(Voci di dati raccolte)
^^^^
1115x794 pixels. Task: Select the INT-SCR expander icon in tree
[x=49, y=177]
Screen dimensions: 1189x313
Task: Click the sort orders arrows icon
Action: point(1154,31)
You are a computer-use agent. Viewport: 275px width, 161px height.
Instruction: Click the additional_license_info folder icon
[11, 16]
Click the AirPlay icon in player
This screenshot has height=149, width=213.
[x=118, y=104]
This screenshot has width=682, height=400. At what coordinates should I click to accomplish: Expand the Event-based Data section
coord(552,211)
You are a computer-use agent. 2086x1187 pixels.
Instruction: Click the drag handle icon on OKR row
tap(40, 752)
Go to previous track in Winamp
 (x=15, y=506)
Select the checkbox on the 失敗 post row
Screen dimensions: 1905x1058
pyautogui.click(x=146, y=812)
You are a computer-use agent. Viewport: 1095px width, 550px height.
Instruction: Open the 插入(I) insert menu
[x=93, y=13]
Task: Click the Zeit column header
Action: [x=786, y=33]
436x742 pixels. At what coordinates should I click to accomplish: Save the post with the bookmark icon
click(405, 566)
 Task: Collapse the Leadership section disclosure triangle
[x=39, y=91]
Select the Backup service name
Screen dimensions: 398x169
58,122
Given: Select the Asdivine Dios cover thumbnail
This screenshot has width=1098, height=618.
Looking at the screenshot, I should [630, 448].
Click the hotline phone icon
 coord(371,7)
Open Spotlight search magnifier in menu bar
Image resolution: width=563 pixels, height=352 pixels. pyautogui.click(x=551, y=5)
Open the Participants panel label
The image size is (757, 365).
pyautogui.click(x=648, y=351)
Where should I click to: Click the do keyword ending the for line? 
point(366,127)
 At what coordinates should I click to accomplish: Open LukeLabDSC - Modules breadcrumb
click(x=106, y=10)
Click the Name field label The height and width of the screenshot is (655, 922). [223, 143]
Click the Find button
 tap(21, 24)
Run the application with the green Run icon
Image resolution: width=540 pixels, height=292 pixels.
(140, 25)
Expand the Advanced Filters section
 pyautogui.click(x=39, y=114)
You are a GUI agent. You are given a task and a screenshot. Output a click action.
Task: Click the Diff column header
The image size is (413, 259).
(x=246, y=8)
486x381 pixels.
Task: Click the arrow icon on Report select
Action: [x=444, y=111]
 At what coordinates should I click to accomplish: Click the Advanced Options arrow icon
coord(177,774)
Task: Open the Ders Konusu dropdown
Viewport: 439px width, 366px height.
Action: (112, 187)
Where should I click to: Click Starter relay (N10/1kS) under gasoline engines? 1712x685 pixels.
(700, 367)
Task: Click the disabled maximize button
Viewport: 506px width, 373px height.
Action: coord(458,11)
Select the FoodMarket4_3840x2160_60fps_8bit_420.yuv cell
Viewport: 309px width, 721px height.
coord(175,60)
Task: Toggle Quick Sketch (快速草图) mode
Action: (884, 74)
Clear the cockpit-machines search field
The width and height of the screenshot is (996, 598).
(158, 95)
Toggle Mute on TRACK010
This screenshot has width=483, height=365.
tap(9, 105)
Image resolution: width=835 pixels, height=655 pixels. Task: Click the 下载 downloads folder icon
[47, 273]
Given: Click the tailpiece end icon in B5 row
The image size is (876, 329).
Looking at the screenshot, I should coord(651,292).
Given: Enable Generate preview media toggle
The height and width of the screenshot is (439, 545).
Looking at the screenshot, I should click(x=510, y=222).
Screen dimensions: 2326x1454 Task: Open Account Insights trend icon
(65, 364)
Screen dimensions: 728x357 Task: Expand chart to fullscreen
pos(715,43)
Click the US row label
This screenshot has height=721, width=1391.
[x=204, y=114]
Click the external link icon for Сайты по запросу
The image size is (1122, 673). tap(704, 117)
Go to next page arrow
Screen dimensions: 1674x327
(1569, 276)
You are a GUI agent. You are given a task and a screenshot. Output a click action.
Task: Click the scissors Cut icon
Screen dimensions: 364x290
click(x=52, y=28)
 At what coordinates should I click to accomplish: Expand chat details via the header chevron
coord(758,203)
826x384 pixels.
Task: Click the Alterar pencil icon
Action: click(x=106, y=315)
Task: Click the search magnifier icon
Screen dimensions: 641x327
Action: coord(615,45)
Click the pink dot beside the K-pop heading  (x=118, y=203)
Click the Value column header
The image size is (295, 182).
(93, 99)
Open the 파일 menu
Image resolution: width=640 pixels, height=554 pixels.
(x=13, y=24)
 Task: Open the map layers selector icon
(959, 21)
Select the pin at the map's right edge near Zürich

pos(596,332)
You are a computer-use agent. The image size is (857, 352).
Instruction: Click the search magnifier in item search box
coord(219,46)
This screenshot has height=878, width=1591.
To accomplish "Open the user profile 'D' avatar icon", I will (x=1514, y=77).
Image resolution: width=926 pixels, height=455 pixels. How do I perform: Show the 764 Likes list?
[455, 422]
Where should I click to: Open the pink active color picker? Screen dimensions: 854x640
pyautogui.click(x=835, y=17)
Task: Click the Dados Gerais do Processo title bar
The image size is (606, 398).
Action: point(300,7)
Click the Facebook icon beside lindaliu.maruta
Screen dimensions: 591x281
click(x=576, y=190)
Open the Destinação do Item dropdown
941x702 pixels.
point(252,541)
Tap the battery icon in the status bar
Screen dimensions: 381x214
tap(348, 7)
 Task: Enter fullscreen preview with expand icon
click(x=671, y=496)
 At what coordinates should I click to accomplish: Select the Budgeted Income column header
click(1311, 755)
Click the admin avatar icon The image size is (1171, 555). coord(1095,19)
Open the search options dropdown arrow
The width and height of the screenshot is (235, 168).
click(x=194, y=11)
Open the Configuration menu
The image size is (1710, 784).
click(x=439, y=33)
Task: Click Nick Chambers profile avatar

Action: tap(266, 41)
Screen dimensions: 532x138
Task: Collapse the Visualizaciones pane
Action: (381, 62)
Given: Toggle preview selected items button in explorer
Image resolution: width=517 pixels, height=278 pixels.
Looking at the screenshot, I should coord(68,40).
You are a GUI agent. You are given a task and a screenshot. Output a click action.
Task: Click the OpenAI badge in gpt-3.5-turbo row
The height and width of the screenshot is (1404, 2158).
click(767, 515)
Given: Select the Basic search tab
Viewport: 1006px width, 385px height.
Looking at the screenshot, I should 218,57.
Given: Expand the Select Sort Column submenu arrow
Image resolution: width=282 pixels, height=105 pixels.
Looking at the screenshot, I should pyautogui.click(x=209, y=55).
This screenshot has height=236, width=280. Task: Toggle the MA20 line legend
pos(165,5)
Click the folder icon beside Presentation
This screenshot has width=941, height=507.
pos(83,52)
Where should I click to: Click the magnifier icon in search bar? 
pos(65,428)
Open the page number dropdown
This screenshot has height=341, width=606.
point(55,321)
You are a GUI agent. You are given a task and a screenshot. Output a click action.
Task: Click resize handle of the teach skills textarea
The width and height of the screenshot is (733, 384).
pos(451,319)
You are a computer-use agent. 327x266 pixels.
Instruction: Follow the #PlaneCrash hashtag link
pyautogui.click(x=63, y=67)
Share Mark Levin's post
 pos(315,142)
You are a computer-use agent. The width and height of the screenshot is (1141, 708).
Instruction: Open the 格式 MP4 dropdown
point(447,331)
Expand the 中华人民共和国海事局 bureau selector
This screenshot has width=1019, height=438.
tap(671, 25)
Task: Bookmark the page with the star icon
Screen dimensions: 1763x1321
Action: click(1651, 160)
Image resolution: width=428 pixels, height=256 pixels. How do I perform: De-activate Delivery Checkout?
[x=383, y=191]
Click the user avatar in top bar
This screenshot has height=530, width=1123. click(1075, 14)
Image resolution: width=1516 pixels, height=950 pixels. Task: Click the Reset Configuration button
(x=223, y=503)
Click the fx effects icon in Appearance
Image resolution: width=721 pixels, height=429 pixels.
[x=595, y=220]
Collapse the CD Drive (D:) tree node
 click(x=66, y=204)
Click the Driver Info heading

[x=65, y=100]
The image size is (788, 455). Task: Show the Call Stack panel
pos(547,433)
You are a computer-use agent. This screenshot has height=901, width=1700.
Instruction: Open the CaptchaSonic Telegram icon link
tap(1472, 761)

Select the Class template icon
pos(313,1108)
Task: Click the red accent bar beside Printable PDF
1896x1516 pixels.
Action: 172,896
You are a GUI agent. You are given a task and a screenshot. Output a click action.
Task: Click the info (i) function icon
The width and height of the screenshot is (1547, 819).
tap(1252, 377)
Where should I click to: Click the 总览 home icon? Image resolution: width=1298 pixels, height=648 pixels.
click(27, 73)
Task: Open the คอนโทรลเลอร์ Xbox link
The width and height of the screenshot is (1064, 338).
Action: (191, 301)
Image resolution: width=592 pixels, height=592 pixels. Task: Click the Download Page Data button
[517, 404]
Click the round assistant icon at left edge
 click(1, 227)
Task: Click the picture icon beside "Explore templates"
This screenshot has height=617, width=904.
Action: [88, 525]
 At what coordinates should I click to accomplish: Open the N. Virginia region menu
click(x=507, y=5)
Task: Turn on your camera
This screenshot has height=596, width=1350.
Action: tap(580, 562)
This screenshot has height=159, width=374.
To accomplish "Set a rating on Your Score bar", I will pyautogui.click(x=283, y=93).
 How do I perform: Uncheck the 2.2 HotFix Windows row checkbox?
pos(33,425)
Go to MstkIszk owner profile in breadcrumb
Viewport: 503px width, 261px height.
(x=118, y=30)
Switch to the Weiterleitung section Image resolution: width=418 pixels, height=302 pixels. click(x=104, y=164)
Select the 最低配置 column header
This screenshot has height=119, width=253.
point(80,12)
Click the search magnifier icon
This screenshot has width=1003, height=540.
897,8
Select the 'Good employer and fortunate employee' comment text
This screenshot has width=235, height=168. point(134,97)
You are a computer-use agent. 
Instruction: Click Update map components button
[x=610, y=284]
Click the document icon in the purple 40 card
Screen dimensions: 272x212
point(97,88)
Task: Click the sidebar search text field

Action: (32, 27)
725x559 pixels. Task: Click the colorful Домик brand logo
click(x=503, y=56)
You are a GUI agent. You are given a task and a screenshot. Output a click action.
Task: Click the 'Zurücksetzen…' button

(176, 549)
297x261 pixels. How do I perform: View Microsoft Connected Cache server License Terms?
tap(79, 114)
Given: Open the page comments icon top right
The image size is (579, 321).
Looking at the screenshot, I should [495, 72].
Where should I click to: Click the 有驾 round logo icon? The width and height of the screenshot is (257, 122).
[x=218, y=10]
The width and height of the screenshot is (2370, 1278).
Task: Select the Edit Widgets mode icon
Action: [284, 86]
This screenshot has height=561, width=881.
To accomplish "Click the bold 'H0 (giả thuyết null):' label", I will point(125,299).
^^^^
_ESERCIZIO BREVE_: Ricopia tali e quali le righe dei dati sopra, partendo dalla prima e fermandoti dopo quella che contiene "[x=118, y=104]", inclusa.

_RISPOSTA ALL'ESERCIZIO_:
1115x794 pixels. Task: Select the INT-SCR expander icon in tree
[x=49, y=177]
Screen dimensions: 1189x313
Task: Click the sort orders arrows icon
Action: point(1154,31)
You are a computer-use agent. Viewport: 275px width, 161px height.
Instruction: Click the additional_license_info folder icon
[11, 16]
Click the AirPlay icon in player
This screenshot has height=149, width=213.
[x=118, y=104]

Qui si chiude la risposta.